When you’ve got a design you’re happy with, you can add the colors.
5 — Honesty, by Hemingway
“The first draft of anything is sh*t.” — Ernest Hemingway
All is said.
6 — The great John Green sucks too
“I just give myself permission to suck. I delete about 90 percent of my first drafts… so it doesn’t really matter much if on a particular day I write beautiful and brilliant prose that will stick in the minds of my readers forever, because there’s a 90 percent chance I’m just gonna delete whatever I write anyway. I find this hugely liberating.” — John Green
I was surprised to read this by an author like John Green. Best-selling authors too write first drafts that suck.
If even John Green goes through this harsh process, then you and I will too. That’s great: that means you can write absolutely anything you want. It has no consequences.
And that’s the key to finding the diamond, see next quote.
7 — Recognizing, extracting, then polishing a story Darcy Pattison style
“Most of all, I remember: the purpose of the first draft is to figure out what story you are telling. The purpose of all other drafts is to figure out the most dramatic way to tell that story. I remember that I am figuring out what story I am telling. So–I allow myself to, well, to figure it out. Slowly, painfully–the story is starting to shine through. It will be there within this draft, waiting for me to recognize it and polish it. I am just trusting the process and writing a really lousy first draft.” — Darcy Pattison
Your first draft is an exploration.
While writing many, many words, I realized one thing: often, we feel like writing, we feel that we have something to get out of ourselves, but we don’t know exactly what. Sometimes even not at all.
This is exactly what Darcy Pattison describes.
Write what comes to you, without worrying about the rest. Your first draft is a field of exploration with no rules or boundaries. In the middle of it hides a diamond.

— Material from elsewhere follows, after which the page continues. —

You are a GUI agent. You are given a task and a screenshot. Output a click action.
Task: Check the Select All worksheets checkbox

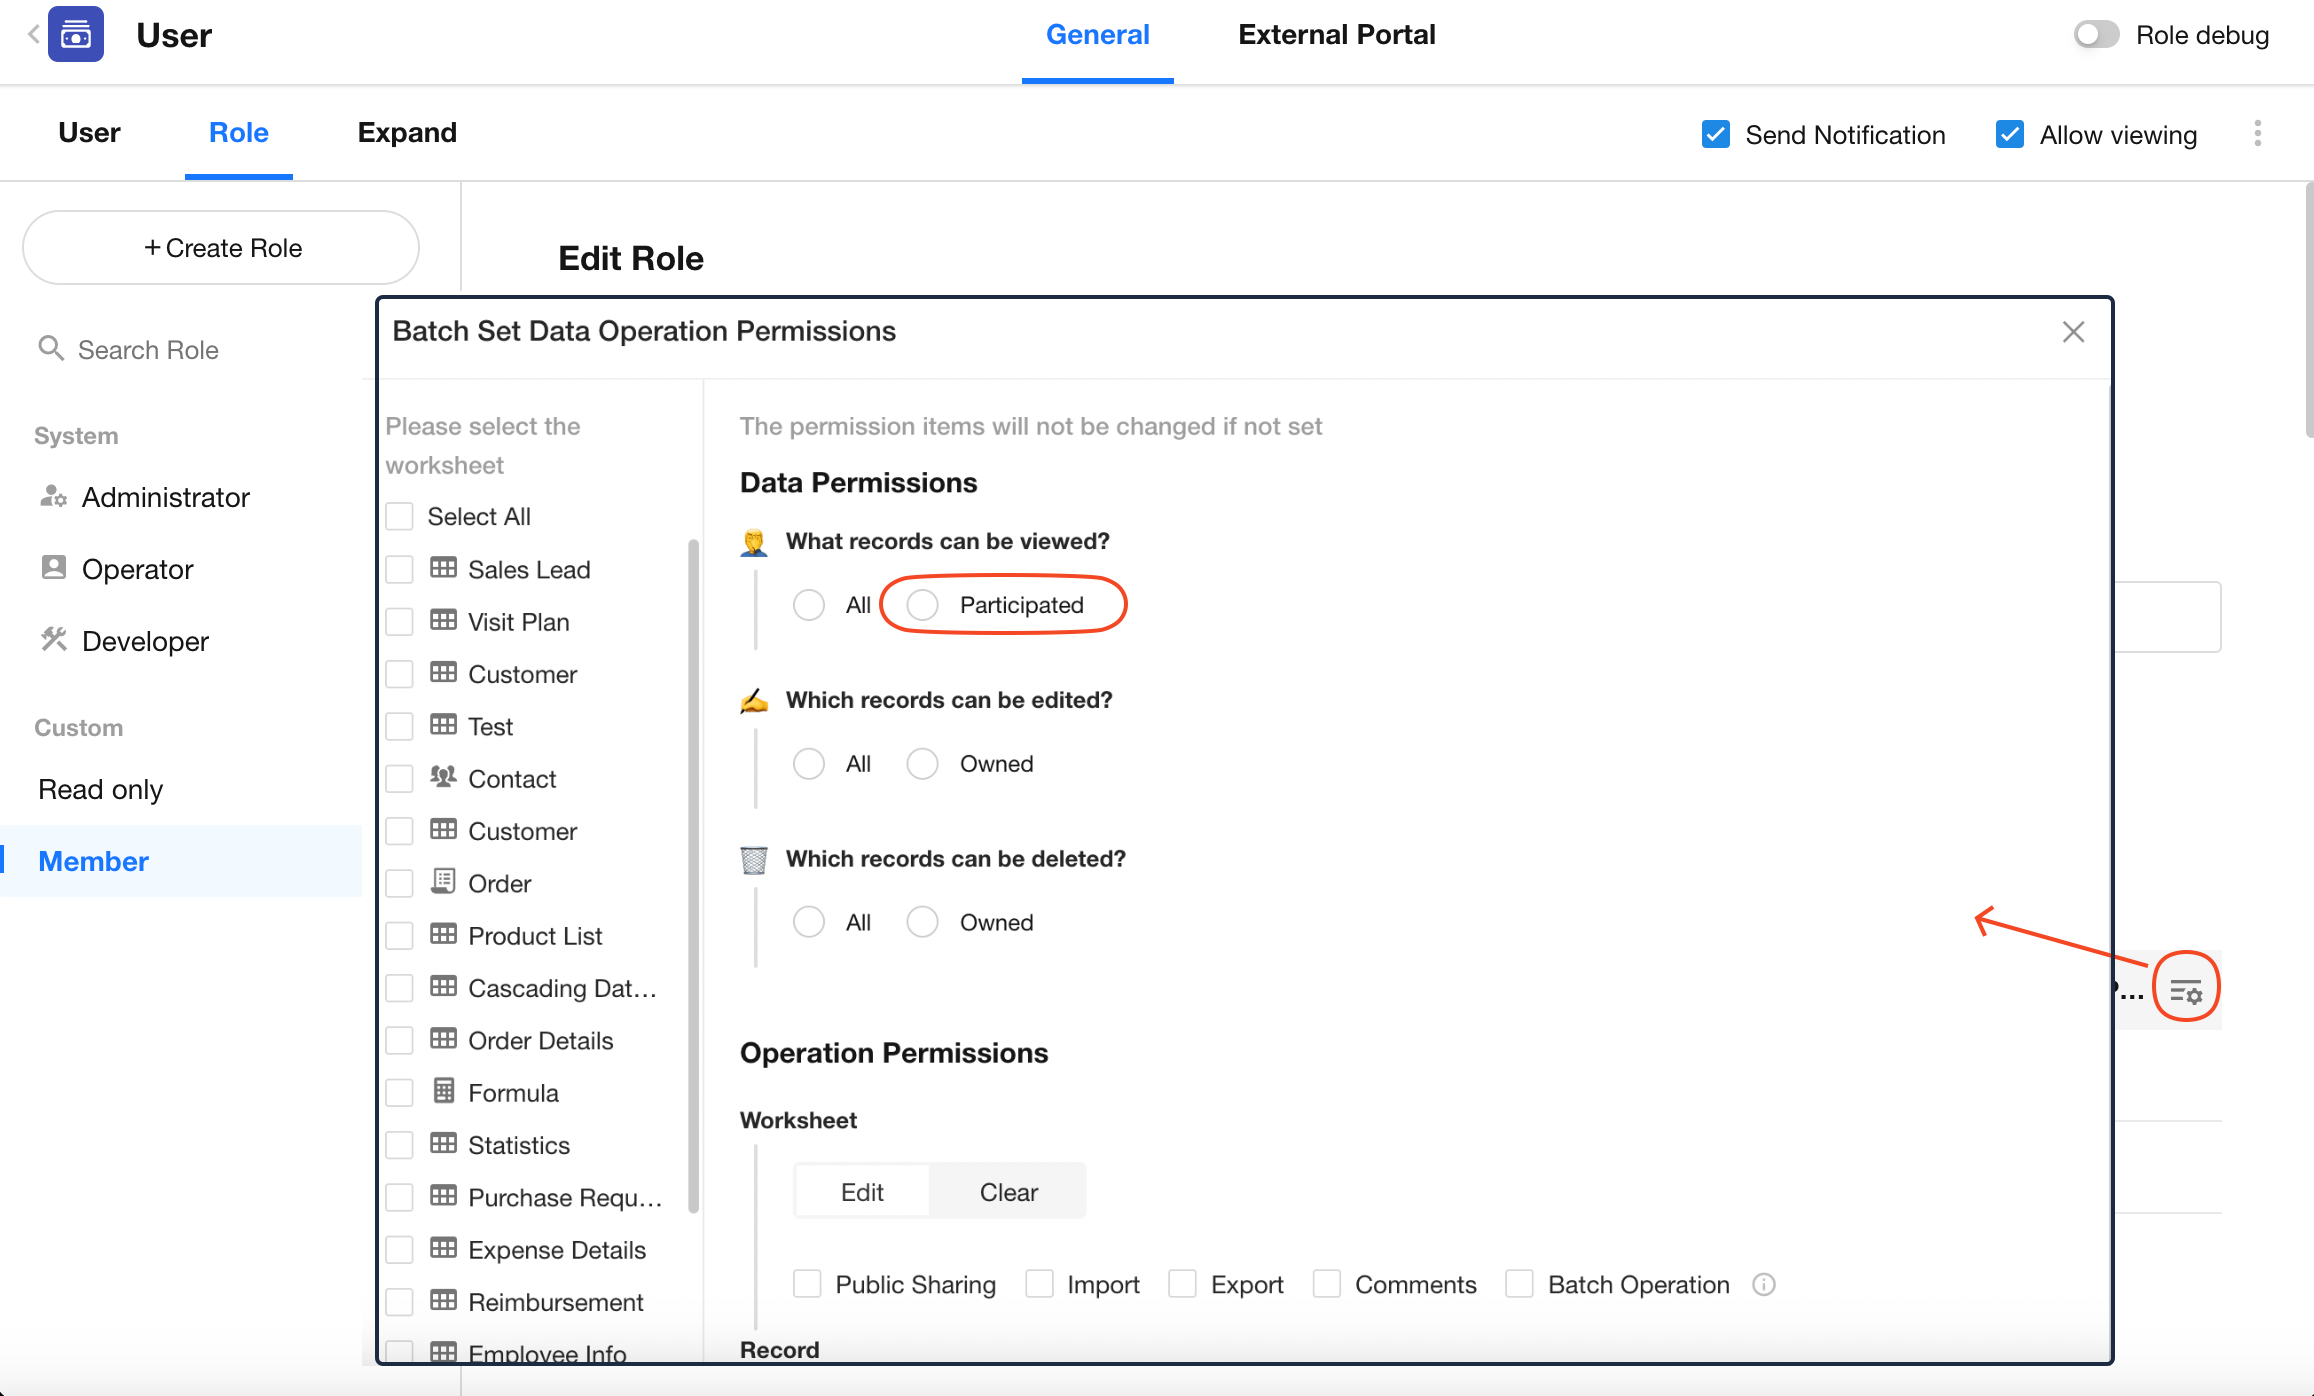pos(400,517)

8 — A rule of thumb by James N. Frey
“Simply refuse to look at anything you have written until the last page is done. Period.” — James N. Frey, How to Write a Damn Good Novel
I follow this rule for my shortest texts. Blog posts. Articles when I was a freelance writer. I go from point A to point Z, following as quickly as possible the thread that runs in my head and won’t wait for me.
Only after do I read it again. Often the next day.
I find it tricky when it comes to long-form, as I’m currently doing with my first book. When I get to work in the morning, I feel the need to reread what I wrote the day before just to get back into the story. To get the ball rolling again.
What makes me not want to throw it all out the window is probably my mindset: I don’t invite my internal editor to the process. I just refresh my memory.
Sometimes it takes writing 10,000 bad words for the good ones to start popping out. It’s like having a traffic jam in your mind.
When I write a first draft, I throw everything I can at the blank page. Whatever comes to me, almost without thinking. It’s by throwing words around that I see what I want to say emerge.
It takes a few thousand more words before I can see clearly enough for a structure to emerge.
Then I write down everything I have to write, as quickly as possible, to try not to leave anything out. When it’s all there, I take a deep breath then sink my hands back into the mud.
Writing a first draft is not as bad as it sounds.